#### [Activity]
The required output is every line from the beginning of the entries below through the line that includes "16 (640, 315)", copied exactly.

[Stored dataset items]
□ □ □

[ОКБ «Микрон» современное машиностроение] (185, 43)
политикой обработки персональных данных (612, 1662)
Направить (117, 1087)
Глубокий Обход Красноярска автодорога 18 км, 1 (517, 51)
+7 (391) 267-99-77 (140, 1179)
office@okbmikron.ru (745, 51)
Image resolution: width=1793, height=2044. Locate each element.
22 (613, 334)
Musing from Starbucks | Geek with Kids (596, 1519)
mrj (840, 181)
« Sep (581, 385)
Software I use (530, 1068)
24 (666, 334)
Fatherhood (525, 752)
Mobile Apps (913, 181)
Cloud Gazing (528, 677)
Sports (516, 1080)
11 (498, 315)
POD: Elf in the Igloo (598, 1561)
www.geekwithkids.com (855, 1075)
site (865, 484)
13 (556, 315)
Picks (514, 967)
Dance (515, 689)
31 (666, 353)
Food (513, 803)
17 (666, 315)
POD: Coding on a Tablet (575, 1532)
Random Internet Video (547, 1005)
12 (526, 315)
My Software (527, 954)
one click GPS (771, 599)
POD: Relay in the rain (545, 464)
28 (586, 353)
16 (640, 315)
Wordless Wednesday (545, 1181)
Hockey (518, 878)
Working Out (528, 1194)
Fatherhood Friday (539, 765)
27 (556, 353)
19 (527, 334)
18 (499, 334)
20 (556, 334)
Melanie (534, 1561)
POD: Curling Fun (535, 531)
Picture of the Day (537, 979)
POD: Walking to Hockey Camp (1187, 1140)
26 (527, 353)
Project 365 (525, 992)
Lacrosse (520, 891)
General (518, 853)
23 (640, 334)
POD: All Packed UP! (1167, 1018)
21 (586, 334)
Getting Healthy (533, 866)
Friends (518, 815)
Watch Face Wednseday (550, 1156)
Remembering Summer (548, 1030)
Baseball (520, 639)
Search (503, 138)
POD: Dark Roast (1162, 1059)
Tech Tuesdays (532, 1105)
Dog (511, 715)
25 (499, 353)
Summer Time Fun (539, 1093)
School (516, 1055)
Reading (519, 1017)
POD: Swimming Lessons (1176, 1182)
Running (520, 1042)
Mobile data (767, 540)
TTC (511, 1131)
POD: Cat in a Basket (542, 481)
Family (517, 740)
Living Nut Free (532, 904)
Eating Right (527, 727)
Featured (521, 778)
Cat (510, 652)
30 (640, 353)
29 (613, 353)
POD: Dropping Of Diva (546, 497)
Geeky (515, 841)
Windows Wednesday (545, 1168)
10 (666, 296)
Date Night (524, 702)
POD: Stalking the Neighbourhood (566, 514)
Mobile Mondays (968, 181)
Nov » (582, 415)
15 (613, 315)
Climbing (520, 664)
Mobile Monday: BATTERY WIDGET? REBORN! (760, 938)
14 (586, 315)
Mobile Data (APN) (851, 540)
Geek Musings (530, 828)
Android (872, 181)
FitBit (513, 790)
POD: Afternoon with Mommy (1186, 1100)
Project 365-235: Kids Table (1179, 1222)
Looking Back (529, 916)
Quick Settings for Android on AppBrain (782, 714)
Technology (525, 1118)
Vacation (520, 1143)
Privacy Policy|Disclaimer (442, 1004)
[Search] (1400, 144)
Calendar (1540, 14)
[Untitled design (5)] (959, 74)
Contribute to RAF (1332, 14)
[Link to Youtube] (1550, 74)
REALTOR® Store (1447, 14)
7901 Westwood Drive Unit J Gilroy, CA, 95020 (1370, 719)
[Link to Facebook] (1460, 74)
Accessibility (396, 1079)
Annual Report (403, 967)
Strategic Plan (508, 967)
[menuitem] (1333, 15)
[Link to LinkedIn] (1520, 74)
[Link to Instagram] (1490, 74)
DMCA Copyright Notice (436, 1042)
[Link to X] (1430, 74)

□ □ □

#### [Result]
[ОКБ «Микрон» современное машиностроение] (185, 43)
политикой обработки персональных данных (612, 1662)
Направить (117, 1087)
Глубокий Обход Красноярска автодорога 18 км, 1 (517, 51)
+7 (391) 267-99-77 (140, 1179)
office@okbmikron.ru (745, 51)
Image resolution: width=1793, height=2044. Locate each element.
22 (613, 334)
Musing from Starbucks | Geek with Kids (596, 1519)
mrj (840, 181)
« Sep (581, 385)
Software I use (530, 1068)
24 (666, 334)
Fatherhood (525, 752)
Mobile Apps (913, 181)
Cloud Gazing (528, 677)
Sports (516, 1080)
11 (498, 315)
POD: Elf in the Igloo (598, 1561)
www.geekwithkids.com (855, 1075)
site (865, 484)
13 (556, 315)
Picks (514, 967)
Dance (515, 689)
31 (666, 353)
Food (513, 803)
17 (666, 315)
POD: Coding on a Tablet (575, 1532)
Random Internet Video (547, 1005)
12 (526, 315)
My Software (527, 954)
one click GPS (771, 599)
POD: Relay in the rain (545, 464)
28 (586, 353)
16 (640, 315)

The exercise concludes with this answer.